What you should do
Using the data below, return the stretch from the line that contains "Image resolution: width=157, height=2576." through the line that contains "Maçonneries, pierres de taille (52, 204)", both included, exactly as it stands and nothing beyond it.
Data for this exercise Block Start
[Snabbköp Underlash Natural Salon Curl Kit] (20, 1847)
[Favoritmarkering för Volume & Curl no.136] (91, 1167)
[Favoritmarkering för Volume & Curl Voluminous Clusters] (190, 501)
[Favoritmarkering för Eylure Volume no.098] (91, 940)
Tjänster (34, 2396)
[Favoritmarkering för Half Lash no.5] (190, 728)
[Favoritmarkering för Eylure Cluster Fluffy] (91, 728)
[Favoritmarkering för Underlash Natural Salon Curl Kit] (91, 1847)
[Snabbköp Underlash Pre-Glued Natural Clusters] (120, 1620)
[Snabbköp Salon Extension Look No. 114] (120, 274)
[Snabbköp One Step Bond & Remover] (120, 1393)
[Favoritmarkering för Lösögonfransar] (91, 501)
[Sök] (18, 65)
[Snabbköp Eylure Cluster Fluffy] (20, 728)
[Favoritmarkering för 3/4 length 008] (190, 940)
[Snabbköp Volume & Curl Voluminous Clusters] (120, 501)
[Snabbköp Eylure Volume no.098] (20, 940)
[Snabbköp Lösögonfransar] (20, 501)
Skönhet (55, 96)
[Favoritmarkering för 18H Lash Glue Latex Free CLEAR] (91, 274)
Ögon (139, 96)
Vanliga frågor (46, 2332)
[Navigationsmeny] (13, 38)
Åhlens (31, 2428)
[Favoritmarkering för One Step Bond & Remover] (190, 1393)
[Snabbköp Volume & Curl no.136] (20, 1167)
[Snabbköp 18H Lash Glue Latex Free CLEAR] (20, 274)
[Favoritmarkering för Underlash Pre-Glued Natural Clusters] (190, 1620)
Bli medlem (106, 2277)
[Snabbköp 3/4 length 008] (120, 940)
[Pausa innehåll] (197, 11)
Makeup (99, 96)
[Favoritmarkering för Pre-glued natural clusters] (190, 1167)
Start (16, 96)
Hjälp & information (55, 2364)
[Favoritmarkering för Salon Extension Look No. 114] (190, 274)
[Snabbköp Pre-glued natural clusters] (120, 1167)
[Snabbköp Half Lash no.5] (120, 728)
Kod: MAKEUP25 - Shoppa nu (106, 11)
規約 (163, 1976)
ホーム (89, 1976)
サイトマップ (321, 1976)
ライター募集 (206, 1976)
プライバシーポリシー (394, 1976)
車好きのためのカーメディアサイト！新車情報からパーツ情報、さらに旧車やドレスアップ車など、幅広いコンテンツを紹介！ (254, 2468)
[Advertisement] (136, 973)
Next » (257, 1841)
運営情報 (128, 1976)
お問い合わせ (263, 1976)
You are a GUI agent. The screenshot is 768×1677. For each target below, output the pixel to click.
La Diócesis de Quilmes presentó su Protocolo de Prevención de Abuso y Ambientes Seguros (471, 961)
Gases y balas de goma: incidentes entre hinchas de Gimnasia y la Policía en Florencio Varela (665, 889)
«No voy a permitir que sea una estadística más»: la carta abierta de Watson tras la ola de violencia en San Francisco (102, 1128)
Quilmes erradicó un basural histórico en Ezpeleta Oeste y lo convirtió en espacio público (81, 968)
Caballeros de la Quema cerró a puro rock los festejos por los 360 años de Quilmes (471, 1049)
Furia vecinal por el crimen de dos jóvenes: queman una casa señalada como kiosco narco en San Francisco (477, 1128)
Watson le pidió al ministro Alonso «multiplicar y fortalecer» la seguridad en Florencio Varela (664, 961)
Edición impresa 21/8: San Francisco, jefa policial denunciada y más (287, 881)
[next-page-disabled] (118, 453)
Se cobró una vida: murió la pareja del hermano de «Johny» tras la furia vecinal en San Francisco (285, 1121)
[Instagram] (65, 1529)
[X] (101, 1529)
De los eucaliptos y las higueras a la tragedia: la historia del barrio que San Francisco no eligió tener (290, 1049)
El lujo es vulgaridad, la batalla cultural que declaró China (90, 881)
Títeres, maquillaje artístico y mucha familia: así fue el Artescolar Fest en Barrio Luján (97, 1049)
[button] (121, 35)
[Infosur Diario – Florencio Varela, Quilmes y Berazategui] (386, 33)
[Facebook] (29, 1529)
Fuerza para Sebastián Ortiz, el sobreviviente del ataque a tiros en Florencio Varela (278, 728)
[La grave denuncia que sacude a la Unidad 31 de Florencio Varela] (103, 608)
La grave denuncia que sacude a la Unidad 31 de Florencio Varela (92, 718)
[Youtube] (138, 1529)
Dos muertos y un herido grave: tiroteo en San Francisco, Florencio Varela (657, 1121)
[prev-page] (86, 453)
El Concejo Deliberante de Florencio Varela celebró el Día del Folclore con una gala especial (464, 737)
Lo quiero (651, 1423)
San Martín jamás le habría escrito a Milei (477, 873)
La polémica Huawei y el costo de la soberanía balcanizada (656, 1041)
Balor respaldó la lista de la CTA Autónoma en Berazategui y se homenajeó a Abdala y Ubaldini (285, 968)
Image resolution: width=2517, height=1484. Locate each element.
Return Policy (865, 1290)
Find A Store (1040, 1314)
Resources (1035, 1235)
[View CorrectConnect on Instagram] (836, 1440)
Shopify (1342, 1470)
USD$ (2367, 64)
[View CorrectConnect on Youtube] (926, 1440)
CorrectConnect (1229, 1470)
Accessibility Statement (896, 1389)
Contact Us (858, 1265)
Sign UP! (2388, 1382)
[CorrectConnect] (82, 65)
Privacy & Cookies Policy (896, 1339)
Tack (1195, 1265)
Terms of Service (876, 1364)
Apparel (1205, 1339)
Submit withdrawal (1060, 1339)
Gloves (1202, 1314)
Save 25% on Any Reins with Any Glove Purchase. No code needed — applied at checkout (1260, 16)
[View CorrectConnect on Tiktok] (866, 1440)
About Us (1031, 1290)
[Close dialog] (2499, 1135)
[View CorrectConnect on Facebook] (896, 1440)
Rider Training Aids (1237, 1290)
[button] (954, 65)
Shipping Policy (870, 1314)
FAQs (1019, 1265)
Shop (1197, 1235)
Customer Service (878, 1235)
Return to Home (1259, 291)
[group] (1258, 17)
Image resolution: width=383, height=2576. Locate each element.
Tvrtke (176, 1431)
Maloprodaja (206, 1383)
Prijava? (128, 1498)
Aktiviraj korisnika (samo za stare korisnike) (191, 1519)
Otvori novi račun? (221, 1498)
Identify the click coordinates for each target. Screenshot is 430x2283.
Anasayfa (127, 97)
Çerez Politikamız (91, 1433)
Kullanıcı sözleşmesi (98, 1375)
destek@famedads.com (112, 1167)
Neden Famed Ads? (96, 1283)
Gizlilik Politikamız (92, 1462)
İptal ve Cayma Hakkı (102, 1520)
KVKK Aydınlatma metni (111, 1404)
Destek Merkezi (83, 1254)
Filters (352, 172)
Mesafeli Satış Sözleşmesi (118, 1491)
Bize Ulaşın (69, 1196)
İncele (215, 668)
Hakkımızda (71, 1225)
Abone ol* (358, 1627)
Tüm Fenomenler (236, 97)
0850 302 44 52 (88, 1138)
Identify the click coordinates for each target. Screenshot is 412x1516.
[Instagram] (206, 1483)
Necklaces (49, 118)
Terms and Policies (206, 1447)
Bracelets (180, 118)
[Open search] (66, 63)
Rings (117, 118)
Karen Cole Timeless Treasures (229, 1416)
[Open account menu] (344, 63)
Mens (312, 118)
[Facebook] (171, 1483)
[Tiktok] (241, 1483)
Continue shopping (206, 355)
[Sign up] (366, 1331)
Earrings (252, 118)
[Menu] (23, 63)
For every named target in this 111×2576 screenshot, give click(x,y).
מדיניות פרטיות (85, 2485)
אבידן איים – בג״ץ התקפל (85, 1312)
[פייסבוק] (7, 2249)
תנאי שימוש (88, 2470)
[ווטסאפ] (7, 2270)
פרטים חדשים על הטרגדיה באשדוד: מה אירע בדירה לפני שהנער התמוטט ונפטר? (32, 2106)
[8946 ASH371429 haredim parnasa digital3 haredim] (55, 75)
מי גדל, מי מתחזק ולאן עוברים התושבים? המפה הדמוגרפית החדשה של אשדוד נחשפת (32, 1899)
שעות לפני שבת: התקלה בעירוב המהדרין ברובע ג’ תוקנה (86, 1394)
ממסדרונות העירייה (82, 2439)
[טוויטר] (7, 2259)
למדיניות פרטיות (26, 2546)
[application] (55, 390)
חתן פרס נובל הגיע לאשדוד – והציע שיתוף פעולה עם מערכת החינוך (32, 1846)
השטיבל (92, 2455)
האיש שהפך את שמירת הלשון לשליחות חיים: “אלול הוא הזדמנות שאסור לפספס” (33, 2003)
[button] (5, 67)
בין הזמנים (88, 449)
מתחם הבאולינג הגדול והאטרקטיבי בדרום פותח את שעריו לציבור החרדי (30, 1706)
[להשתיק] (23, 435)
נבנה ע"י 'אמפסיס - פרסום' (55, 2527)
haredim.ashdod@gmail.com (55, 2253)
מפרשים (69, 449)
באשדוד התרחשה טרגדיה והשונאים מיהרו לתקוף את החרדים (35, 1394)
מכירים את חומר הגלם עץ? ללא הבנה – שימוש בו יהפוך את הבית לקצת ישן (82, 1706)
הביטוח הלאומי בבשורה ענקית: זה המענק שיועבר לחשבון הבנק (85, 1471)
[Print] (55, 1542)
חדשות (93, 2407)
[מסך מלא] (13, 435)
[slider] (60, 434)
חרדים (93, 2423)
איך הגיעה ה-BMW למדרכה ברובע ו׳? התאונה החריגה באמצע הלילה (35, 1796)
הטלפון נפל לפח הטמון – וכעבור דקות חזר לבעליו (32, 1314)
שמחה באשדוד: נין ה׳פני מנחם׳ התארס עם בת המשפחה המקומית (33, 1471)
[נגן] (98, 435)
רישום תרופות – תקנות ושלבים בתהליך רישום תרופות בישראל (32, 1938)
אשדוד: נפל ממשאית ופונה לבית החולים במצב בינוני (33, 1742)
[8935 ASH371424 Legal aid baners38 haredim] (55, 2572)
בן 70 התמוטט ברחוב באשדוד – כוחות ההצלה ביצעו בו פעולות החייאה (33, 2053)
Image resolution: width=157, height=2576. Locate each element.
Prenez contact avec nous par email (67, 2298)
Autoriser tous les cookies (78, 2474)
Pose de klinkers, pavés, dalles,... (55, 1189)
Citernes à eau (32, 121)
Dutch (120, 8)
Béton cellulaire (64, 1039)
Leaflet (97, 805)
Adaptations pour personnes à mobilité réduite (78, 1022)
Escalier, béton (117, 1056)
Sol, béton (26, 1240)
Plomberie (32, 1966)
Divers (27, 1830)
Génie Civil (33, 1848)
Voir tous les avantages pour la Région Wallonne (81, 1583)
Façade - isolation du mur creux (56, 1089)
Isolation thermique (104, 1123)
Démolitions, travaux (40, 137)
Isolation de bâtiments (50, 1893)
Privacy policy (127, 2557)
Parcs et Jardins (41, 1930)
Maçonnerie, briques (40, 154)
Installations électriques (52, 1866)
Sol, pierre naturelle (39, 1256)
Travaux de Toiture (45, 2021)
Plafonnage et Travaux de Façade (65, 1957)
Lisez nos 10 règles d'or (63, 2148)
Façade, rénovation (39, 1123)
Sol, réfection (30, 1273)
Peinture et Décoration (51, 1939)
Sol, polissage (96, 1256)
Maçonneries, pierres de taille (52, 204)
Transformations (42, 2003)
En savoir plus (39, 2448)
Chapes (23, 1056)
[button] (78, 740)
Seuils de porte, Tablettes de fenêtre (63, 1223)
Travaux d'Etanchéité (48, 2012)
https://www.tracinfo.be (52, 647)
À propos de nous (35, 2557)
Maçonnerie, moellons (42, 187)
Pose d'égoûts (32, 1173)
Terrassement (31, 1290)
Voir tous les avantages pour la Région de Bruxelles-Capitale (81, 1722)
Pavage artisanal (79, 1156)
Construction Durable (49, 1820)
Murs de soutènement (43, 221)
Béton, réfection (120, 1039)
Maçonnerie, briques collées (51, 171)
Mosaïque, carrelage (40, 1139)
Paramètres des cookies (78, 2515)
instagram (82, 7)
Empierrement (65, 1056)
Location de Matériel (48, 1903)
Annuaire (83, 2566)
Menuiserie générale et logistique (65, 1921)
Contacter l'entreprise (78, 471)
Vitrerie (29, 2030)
Data for this exercise Block End
Completed exercise
Image resolution: width=157, height=2576. Locate each element.
Prenez contact avec nous par email (67, 2298)
Autoriser tous les cookies (78, 2474)
Pose de klinkers, pavés, dalles,... (55, 1189)
Citernes à eau (32, 121)
Dutch (120, 8)
Béton cellulaire (64, 1039)
Leaflet (97, 805)
Adaptations pour personnes à mobilité réduite (78, 1022)
Escalier, béton (117, 1056)
Sol, béton (26, 1240)
Plomberie (32, 1966)
Divers (27, 1830)
Génie Civil (33, 1848)
Voir tous les avantages pour la Région Wallonne (81, 1583)
Façade - isolation du mur creux (56, 1089)
Isolation thermique (104, 1123)
Démolitions, travaux (40, 137)
Isolation de bâtiments (50, 1893)
Privacy policy (127, 2557)
Parcs et Jardins (41, 1930)
Maçonnerie, briques (40, 154)
Installations électriques (52, 1866)
Sol, pierre naturelle (39, 1256)
Travaux de Toiture (45, 2021)
Plafonnage et Travaux de Façade (65, 1957)
Lisez nos 10 règles d'or (63, 2148)
Façade, rénovation (39, 1123)
Sol, réfection (30, 1273)
Peinture et Décoration (51, 1939)
Sol, polissage (96, 1256)
Maçonneries, pierres de taille (52, 204)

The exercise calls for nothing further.